Child support cases can be tricky and complicated. They can also be quite expensive, as they often require extensive legal research and pretrial discovery. In high-income cases, parties may even have to be deposed, which can further increase legal fees and the overall cost of representation. Hiring child support attorneys who specialize in these matters can be essential, as they bring both expertise and understanding to the table. If you have a child support case, particularly one coinciding with a divorce, you might need to hire an affordable child support lawyer experienced in handling these cases. However, finding such experienced attorneys who also offer affordable services is often challenging, especially in the present economic environment where pretty much everything has become so expensive.

Finding an affordable child support lawyer can be particularly difficult here in NYC, especially when working within a tight budget. However, obtaining legal assistance may be crucial in navigating these complex matters. Engaging with child support attorneys, who have access to valuable resources, could be a vital step in understanding your rights and the payment structures involved. This is especially true given the intertwining of various laws and regulations that affect child support proceedings. In the Family Court, child support cases are presided over by support magistrates, and either party can challenge the magistrate’s final orders by submitting written objections. These are decided by a Family Court judge. Parties who are dissatisfied with the orders of the Judge can appeal, but appeals are typically even more expensive, as they require paying for all the transcripts, and doing a ton of legal research and writing.

Importance Of Preparation

nycchildsupport attorney office in New York City

 nycchildsupport attorney office in New York City

Except in the simplest cases, it is almost always essential to be represented by an experienced attorney who is very familiar with the intricacies of New York Child Support Law. The right legal assistance, equipped with knowledge of relevant laws, can make a significant difference in the outcome of your case. Your legal team will guide you through your rights and ensure that any payment disputes are resolved in a manner that reflects your interests.

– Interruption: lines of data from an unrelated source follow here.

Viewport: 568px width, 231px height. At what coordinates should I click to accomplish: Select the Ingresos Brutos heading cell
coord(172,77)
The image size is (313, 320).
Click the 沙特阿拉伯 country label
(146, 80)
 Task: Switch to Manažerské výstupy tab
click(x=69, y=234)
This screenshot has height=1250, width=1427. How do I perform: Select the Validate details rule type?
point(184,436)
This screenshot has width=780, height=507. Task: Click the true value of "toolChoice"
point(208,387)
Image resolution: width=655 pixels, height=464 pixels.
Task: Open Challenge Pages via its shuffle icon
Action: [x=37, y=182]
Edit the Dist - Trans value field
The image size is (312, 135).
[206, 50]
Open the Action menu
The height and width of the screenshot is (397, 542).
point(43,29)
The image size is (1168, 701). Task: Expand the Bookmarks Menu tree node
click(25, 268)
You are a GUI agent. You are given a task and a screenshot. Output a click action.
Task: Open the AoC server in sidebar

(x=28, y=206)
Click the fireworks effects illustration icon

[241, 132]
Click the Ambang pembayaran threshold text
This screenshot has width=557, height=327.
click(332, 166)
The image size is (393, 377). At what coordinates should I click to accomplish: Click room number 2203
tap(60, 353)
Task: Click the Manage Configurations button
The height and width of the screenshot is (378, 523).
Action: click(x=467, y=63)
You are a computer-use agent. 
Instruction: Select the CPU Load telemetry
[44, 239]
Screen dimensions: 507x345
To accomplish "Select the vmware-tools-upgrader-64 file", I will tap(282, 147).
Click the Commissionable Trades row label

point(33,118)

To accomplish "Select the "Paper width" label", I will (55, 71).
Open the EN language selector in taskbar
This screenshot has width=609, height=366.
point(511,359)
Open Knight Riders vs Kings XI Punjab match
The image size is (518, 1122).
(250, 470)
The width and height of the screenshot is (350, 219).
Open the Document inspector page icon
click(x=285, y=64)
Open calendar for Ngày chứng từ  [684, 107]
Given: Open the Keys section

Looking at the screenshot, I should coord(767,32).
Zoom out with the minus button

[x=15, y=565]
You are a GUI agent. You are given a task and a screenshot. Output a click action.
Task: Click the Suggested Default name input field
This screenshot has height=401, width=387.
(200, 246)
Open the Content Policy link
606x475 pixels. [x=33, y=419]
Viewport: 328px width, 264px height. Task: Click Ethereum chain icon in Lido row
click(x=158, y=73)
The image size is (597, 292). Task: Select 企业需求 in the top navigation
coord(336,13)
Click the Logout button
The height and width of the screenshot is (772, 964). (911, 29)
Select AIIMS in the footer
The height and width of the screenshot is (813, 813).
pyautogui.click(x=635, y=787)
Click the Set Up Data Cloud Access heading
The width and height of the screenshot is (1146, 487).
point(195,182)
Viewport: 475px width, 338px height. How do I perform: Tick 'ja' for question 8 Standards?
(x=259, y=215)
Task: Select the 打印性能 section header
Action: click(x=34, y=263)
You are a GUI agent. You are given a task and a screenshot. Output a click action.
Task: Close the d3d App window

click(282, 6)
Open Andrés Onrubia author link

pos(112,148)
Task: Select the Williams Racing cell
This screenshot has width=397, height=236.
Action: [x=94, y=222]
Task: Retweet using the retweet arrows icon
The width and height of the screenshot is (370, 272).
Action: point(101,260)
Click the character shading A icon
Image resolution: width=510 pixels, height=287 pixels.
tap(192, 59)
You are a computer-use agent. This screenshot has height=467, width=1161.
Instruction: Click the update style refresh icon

Child Support hearings may require legal research and usually involve a large number of documents. For this reason, preparation ahead of time is crucial. You must obtain all of the necessary and/or helpful documents, organize them, and also be ready to deal with objections to admissibility such as hearsay. Certified and delegated hospital records, certified government records, and documents such as tax returns, w-2 forms, and many other records may be helpful to your case, and may be admissible, but also may not be admissible—if the other side objects.

Be Honest About Your Income And Expenses

This is particularly true when you are the non-custodial parent. Judges and Support Magistrates are tired of seeing non-custodial parents trying to “get out” of paying child support, and your honesty will go a long way to assuring that you are treated fairly by the court. When you fill out your financial disclosure affidavit, do not exaggerate your expenses, and in particular, do not show that your expenses are greater than your income, unless you have substantial loans or other legitimate payment arrangements from banks or other legitimate lenders.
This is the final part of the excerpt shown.